Esse mover-se, instrui-me Zé do Coco, é feito de precariedade.

Precariedade nasceu da palavra precário. E precário é algo que, muito corretamente, nos faz duvidar. Coisas precárias inspiram insegurança. Não se sabe onde se pisa. Pede-se (reza-se, até) para que as precariedades se consumem. Se estabeleçam. Se concretizem. Porque a palavra precário é filha legítima de precari, que nada mais é que pedir e rezar. Olhando para trás, nossos olhos caem na sua raiz prex: orar. Precariedades fazem-nos implorar, pedir, suplicar – é isso que prex sinaliza. Pede-se sentido, concretude, realização.

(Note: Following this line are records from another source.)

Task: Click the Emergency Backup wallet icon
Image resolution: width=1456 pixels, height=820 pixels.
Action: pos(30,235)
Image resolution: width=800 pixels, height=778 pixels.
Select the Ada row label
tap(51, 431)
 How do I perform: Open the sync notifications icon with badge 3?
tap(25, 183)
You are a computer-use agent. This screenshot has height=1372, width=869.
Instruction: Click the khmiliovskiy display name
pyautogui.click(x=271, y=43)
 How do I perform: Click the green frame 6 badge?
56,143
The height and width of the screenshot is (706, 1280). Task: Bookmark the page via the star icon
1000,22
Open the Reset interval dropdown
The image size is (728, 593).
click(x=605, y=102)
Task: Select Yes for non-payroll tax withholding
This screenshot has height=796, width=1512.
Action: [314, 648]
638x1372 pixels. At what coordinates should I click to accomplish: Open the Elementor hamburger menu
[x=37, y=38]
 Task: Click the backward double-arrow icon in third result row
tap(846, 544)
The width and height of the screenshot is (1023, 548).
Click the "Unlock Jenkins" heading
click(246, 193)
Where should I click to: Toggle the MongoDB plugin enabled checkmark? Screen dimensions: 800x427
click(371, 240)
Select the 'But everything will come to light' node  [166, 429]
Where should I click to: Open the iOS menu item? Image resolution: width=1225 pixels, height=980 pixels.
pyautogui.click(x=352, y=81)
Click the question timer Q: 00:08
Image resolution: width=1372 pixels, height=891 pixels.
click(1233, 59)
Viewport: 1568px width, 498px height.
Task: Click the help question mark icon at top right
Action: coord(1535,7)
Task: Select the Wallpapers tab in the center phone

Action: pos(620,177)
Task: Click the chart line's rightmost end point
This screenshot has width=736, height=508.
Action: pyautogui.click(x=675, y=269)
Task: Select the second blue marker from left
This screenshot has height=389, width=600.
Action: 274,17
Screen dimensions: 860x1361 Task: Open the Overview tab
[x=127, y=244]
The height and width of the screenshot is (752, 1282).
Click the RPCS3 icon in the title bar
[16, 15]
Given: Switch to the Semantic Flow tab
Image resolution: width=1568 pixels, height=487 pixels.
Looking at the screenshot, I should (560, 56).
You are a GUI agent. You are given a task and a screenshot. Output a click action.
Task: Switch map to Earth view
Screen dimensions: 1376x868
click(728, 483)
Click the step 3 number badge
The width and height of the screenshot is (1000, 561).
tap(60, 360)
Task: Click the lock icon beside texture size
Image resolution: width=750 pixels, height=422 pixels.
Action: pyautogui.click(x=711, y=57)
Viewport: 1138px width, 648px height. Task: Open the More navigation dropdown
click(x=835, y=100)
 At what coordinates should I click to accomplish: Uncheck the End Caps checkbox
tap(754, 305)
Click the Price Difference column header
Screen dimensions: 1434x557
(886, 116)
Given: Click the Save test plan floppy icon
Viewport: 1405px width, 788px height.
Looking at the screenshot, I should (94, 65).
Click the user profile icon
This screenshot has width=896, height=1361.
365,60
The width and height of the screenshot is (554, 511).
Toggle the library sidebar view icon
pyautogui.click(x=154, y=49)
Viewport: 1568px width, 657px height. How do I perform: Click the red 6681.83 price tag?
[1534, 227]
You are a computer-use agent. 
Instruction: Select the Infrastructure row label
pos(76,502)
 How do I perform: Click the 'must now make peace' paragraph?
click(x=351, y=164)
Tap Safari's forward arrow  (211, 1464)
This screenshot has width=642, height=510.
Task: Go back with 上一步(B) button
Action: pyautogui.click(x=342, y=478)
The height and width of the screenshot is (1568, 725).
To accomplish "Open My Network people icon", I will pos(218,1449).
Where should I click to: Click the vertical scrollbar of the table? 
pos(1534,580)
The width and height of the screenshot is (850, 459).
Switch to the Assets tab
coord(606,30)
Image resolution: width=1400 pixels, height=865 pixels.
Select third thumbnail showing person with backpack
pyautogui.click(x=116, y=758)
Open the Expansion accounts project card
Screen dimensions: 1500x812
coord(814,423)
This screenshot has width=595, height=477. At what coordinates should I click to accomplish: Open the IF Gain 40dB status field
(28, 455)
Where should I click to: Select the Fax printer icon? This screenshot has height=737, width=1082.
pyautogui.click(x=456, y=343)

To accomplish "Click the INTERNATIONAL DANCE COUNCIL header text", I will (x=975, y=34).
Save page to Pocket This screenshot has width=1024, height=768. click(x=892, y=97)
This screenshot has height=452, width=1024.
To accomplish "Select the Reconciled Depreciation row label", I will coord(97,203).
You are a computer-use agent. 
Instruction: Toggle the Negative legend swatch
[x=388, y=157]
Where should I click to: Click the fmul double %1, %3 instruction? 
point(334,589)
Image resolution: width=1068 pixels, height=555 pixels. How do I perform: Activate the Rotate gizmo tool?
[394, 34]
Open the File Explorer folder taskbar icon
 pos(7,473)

Promessas vivem fora do tempo. Lançam-se do passado ao futuro sem sequer encostar no presente. São precariedades, porque não se ancoram nem no estar que está nem no ser que é. A insegurança e a dúvida geram-se no ar imaterializado, na célula não nascida, na semente inanimada, como se esperássemos que o broto já fosse fruto sem nunca ter sido gérmen. Não é, e nem será. O que é, é o que chamamos de “momento presente”, essa frase feita que tão facilmente escorrega das mãos e se torna nada. O passado é uma nuvem que já choveu e o futuro o céu que ainda não clareou. A noite impera, suave e silenciosa, escura e úmida de orvalho. É bom que assim seja, e que assim se perceba. Tudo o mais é precário. Especialmente as promessas.
(A raiz primeira da palavra veneração, para quem se perguntou, o é Vênus, a deusa romana do amor e da fecundidade.)